* Aim
Copy the lines below word for word, starting with the first one and going on through the line with "Action: 94,16", including it. Leave the pictures out.

* Materials provided

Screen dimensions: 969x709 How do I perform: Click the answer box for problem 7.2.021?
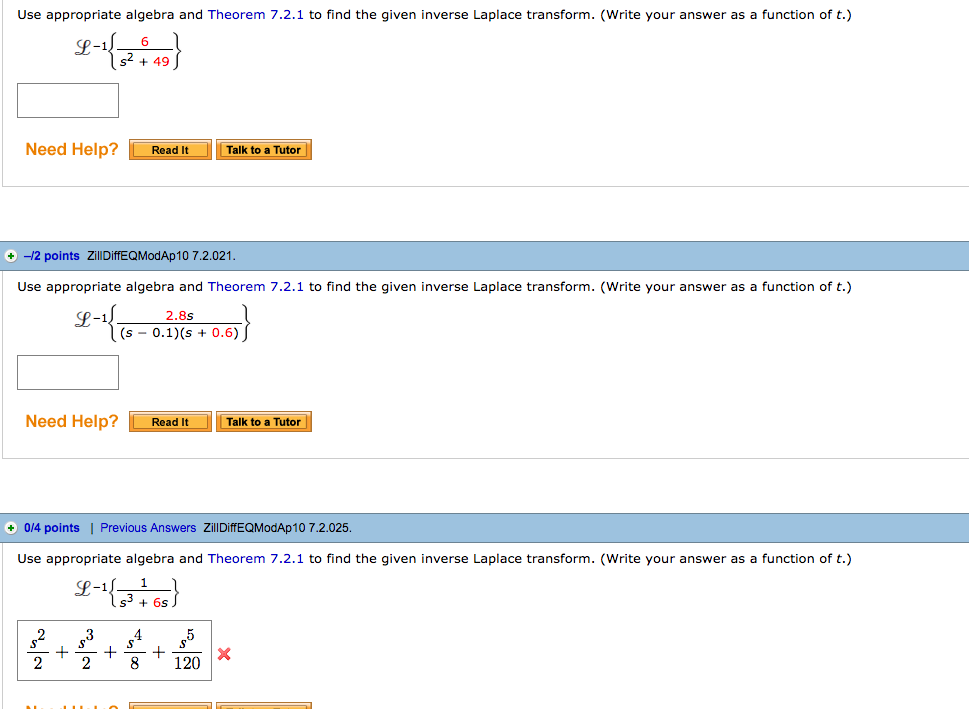(x=67, y=372)
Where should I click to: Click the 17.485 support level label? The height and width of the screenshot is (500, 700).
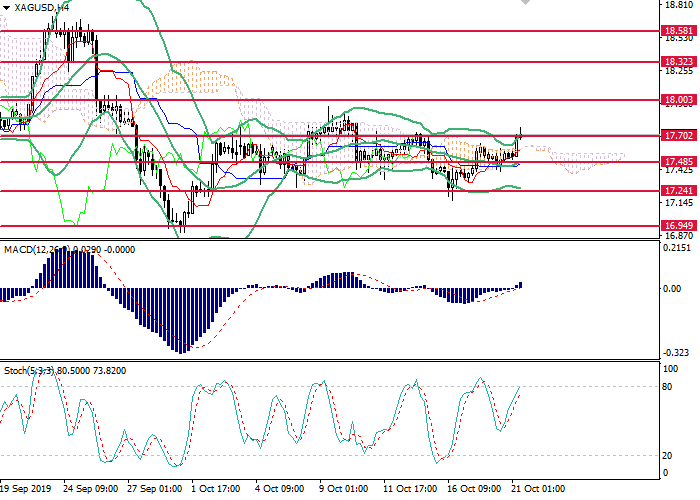click(x=677, y=162)
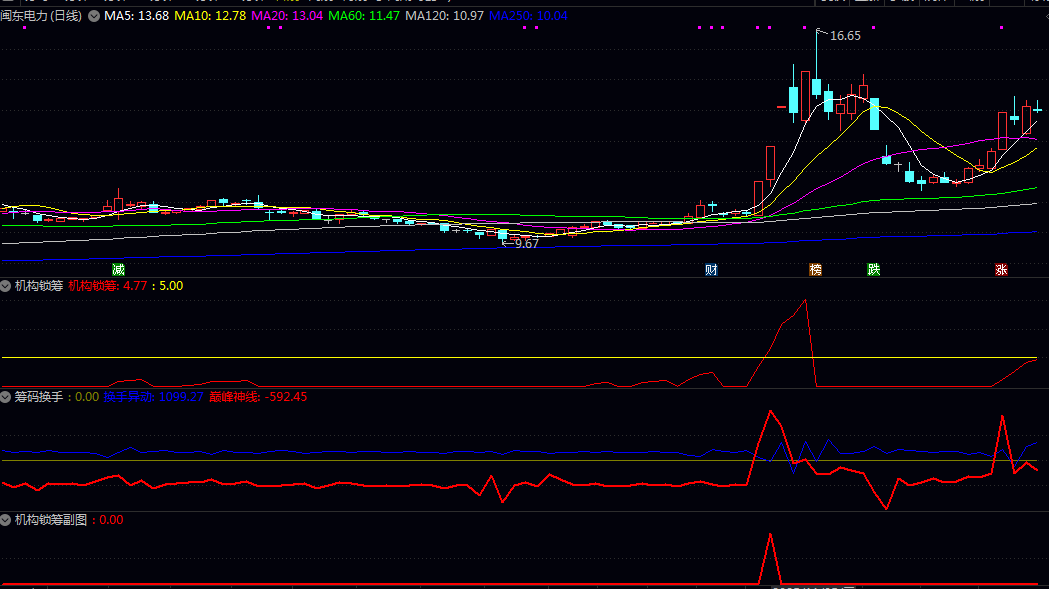1049x589 pixels.
Task: Open dropdown arrow beside 闽东电力(日线) title
Action: 94,16
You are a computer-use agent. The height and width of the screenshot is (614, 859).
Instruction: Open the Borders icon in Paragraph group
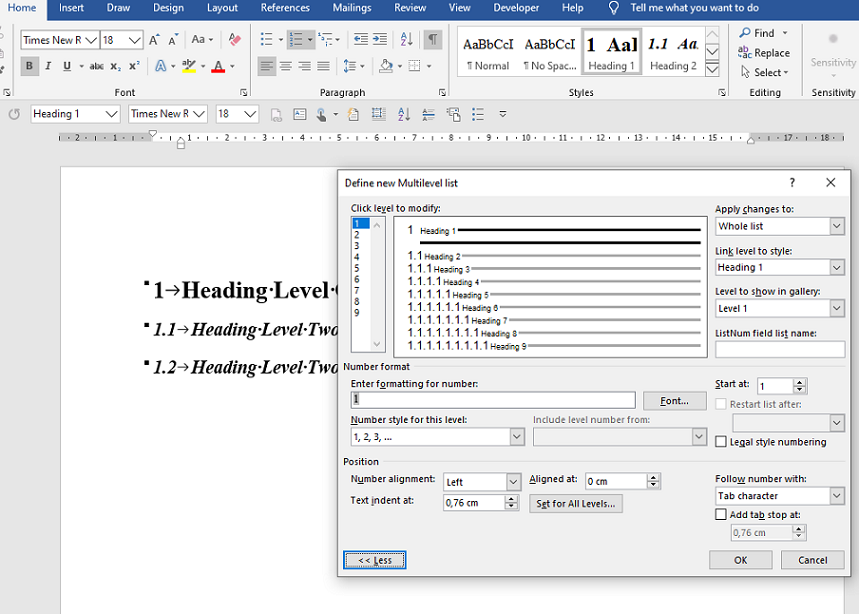tap(416, 66)
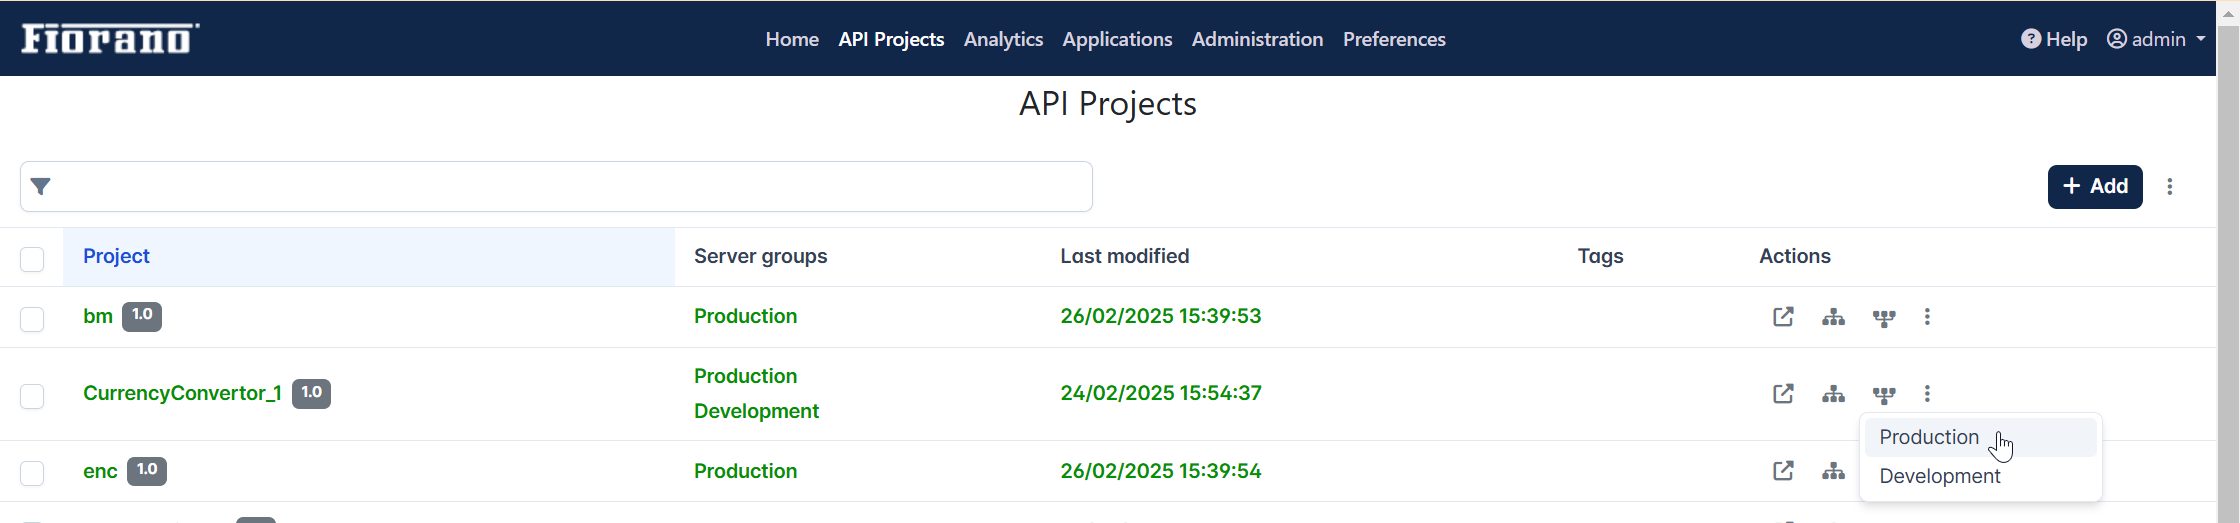The width and height of the screenshot is (2240, 523).
Task: Open the kebab menu beside Add button
Action: [x=2170, y=187]
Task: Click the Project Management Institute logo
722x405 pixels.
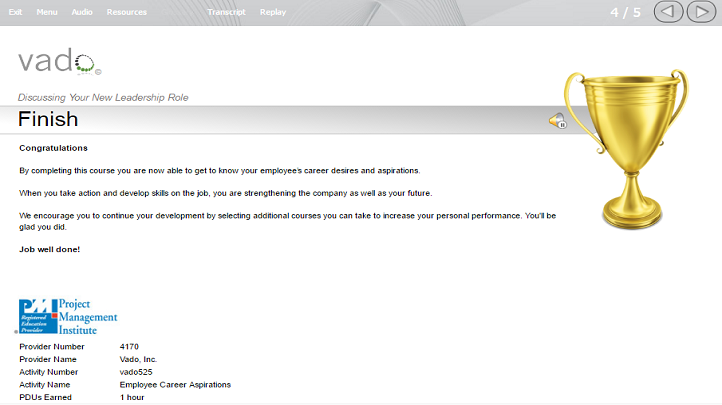Action: 68,317
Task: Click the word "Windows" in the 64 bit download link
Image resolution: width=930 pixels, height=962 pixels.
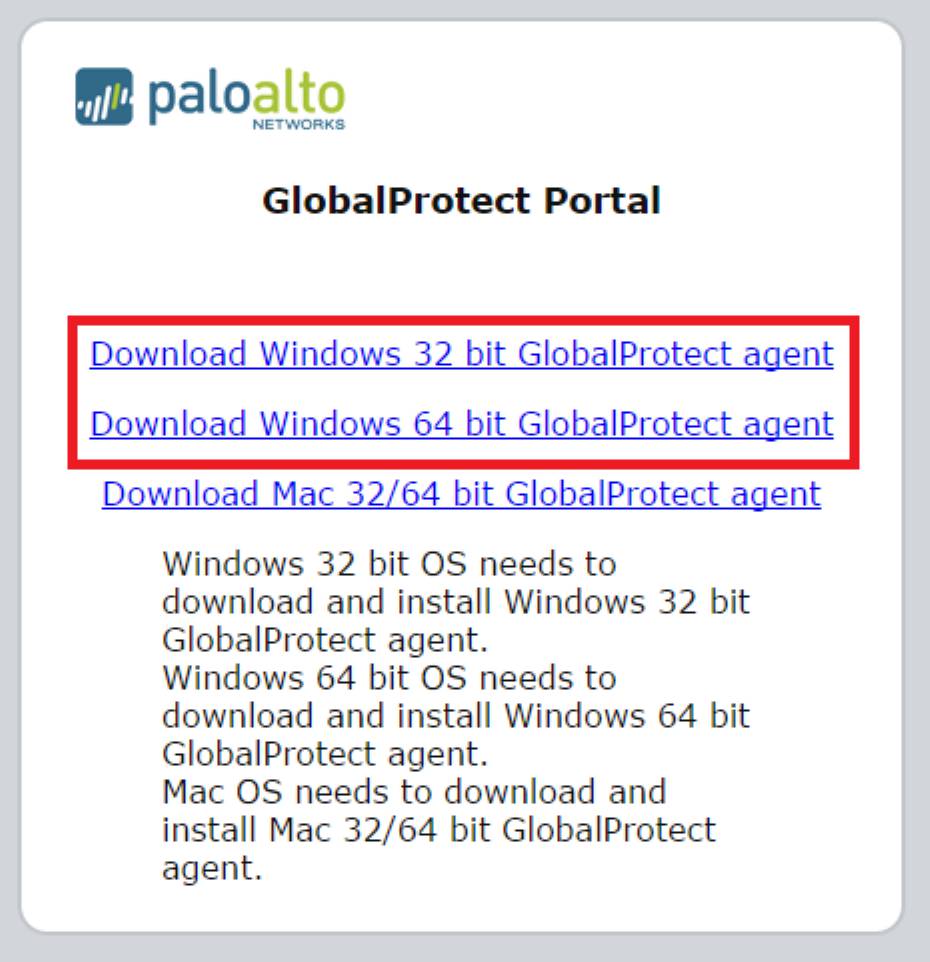Action: pyautogui.click(x=330, y=424)
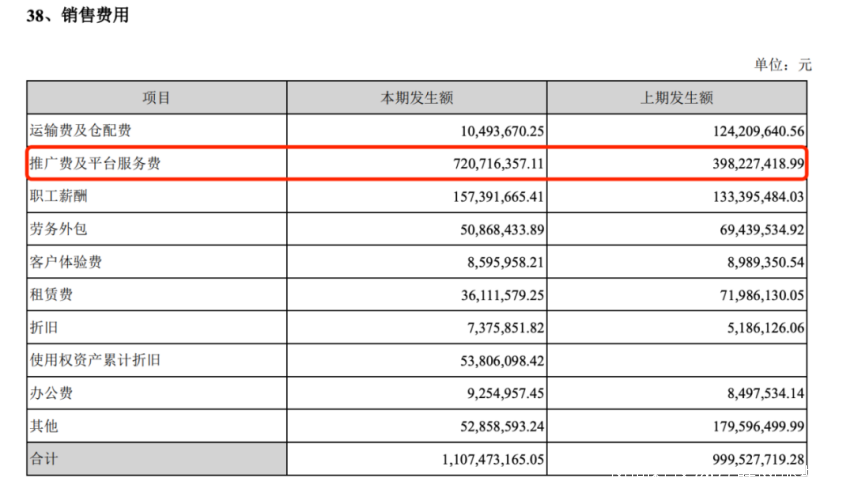Click the 折旧 row label
This screenshot has width=854, height=501.
pos(45,328)
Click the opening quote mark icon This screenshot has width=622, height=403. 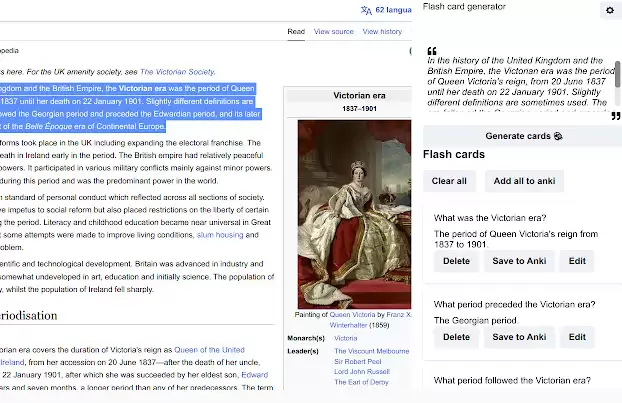click(x=432, y=51)

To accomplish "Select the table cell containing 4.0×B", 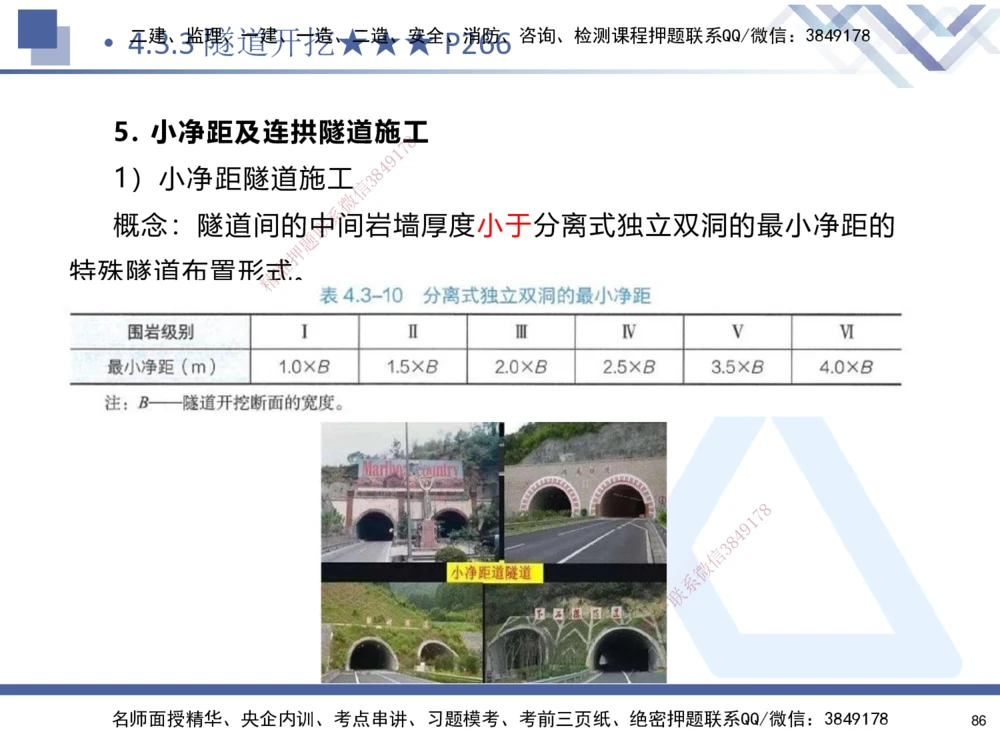I will 849,365.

* The completed task
Screen dimensions: 969x709 How do I perform: Click the answer box for problem 7.2.021?
(x=67, y=372)
Where should I click to: Click the 17.485 support level label? The height and width of the screenshot is (500, 700).
click(x=677, y=162)
1049x589 pixels.
Task: Open dropdown arrow beside 闽东电力(日线) title
Action: 94,16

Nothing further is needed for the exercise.